I just added a review of Nan Goldin’s massive collection of post-Ballad photography, The Devil’s Playground, to the Selected Writings page. This review originally appeared in SPOT, Fall 2005.

Fans of Goldin’s work have had nearly 25 years to watch her career skyrocket and lull, and through her photographs, to watch her and her extended family grow. It is more than a little depressing, then, to see her continue to struggle with her drug addictions in these recent works. After all these years, it feels as if we are seeing reruns, or at the least, a destructive cycle set in an endless spin. Even Brian, the abusive villain of Ballad of Sexual Dependency, makes a few appearances The Devil’s Playground; and it is impossible not to feel a disappointment that his presence lingers in her life. If in art we look for redemption and solace, we might yield to the title of Goldin’s new book. As romantically tragic as her photographs are, more so than ever before, the artist and her subjects remain trapped in a purgatorial playground where they cyclically reenact the same pleasures and the same pains while the audience watches on, devastated by the presentation but hungry for progress.

I just added a tabbed page to That’s a Negative that will host a selection of my published pieces about photography. I will add essays and reviews gradually, and am kicking things off with a creative piece from many lifetimes ago, called “Proposals for an Imaginary Photographer.” I don’t plan to run these older pieces in their entirety here, but am making an exception for “Proposals,” which I wrote in that faraway year of 2000. This was originally published two years later in Glasstire, reprinted here exactly as it first appeared, minus a few typos/formatting errors.



Proposals for an Imaginary Photographer


Pretend aliens have landed on Earth. Document their presence. Look for clues. What ceases to be suspect? Can you be sure? Convince me.

Make 36 religious photographs that make no overt reference to Christianity, Judaism, Islam, or any other organized religion.

Anonymous, “Human Jigsaw by an American Unit,” c. 1925


Show me a storyboard of failure. In reverse, does it spell success?

Please imagine, just for a day, that you are a dwarf. Nobody looks at you but your children. You can not drive, get a job, nor earn your father’s love. You have never been kissed on the lips. What does today look like?

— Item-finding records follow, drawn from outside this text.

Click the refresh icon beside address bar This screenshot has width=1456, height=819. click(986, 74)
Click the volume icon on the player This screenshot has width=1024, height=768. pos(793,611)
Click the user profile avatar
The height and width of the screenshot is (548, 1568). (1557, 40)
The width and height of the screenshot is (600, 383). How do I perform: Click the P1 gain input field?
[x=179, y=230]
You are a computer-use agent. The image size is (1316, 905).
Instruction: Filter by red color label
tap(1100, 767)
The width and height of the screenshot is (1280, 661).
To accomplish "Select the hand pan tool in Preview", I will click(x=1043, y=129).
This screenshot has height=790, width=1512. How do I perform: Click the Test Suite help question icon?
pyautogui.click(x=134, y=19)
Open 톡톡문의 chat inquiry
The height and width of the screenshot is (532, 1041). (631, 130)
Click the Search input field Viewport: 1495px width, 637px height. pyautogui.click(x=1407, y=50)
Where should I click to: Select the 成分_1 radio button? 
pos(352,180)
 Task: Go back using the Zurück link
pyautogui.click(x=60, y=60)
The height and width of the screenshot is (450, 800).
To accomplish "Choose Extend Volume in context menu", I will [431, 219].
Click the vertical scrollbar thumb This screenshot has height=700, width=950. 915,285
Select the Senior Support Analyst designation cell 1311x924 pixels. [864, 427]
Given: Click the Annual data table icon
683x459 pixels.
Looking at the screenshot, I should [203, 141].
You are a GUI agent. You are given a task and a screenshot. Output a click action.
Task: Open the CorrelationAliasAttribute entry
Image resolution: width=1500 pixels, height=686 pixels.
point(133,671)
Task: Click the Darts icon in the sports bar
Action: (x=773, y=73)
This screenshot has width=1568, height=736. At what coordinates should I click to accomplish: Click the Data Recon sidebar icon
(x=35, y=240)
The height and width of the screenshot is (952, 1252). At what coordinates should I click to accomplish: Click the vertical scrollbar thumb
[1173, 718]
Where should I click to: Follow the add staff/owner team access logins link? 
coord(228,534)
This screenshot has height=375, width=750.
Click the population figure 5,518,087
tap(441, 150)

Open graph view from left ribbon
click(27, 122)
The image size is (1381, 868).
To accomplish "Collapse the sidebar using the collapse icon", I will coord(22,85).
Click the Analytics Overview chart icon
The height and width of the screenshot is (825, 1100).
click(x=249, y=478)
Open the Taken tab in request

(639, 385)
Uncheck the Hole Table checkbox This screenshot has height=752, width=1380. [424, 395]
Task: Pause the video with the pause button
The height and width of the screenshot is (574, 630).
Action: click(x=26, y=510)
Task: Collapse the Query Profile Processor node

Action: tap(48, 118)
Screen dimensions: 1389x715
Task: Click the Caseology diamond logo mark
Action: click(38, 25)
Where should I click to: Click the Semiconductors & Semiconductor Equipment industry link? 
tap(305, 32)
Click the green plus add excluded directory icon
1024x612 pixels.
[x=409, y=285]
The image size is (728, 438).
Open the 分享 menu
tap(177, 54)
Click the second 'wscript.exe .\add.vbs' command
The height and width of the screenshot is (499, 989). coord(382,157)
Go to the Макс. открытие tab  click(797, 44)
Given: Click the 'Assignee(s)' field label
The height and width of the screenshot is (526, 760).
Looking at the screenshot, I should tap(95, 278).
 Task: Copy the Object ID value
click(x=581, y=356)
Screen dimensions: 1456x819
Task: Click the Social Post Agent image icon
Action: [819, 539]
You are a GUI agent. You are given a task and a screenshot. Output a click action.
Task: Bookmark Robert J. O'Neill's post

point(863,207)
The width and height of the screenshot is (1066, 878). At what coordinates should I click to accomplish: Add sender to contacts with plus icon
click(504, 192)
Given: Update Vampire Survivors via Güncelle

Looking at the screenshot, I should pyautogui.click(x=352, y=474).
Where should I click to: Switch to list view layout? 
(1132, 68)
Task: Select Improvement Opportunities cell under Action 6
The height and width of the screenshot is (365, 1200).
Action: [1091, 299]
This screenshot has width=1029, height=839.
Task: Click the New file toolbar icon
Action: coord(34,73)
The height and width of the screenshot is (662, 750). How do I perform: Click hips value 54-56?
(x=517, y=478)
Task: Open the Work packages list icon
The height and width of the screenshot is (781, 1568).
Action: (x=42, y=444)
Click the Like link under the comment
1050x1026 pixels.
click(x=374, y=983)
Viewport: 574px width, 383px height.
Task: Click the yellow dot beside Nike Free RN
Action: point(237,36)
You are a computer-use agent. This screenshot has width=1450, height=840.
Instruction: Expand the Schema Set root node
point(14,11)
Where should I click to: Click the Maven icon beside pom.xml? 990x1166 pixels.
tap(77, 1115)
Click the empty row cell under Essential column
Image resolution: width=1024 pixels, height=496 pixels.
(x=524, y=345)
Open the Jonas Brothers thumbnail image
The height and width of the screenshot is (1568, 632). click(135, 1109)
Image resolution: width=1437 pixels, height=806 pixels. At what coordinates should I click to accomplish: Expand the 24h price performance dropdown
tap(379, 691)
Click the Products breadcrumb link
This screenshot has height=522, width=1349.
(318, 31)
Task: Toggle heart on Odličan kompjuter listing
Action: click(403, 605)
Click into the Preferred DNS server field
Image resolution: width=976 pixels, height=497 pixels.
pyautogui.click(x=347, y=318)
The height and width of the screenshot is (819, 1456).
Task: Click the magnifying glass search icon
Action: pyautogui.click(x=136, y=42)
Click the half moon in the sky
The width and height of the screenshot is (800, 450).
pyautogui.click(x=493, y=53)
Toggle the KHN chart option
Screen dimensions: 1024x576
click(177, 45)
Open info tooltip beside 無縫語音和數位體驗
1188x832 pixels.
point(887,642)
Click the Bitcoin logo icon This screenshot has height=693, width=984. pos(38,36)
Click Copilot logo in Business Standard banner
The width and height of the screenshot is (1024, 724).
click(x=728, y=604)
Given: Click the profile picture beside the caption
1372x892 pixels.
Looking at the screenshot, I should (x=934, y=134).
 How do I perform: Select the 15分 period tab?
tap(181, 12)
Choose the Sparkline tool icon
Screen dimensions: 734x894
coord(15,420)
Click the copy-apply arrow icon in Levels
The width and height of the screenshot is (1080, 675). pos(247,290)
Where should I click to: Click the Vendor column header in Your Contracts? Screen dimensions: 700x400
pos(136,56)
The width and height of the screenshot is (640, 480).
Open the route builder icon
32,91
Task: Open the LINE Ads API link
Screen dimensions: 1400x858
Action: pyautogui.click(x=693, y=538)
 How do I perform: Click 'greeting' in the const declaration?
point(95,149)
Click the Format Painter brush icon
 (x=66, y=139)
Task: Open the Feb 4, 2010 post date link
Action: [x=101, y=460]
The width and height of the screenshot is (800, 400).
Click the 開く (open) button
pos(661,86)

Would you like to be an action painter? A physicist in repose? An actor between jobs or a Tejano musician at 1:30 Saturday morning? What time would you wake up if you worked the press line for a major newspaper? How many earplugs would be on the front seat of your car? Where are you going on that plane overhead? What did you do fourteen years ago? Fifty years from now?

Herbert Bayer, “Self-Portrait Before a Mirror,” 1932


In a boutique, I saw a bar of soap with a photograph inside of it. What picture would you clean yourself with?

What does a low-rider photograph look like?

Show me a cycle. Now a tri-cycle.

Anders Petersen, from “Nobody Has Seen it All,” n.d.


Take vacation photographs without changing your daily routine.

Please pinpoint, in one photograph, the midpoint between sex and death.

What is the strangest picture you know? Whatever pops into your head, re-photograph it.

Arno Minnkinen, “Self-portrait with Daniel, White House Overlook, Canyon de Chelly, Arizona,” 1995


Propose a condensed historical view — of your life, of language, of art, in a suite of photographs. Does it have a soundtrack?

Do you ever think about God?

What is the closest you can get to a barking dog or a naked senior citizen?

Please make a picture for someone you miss.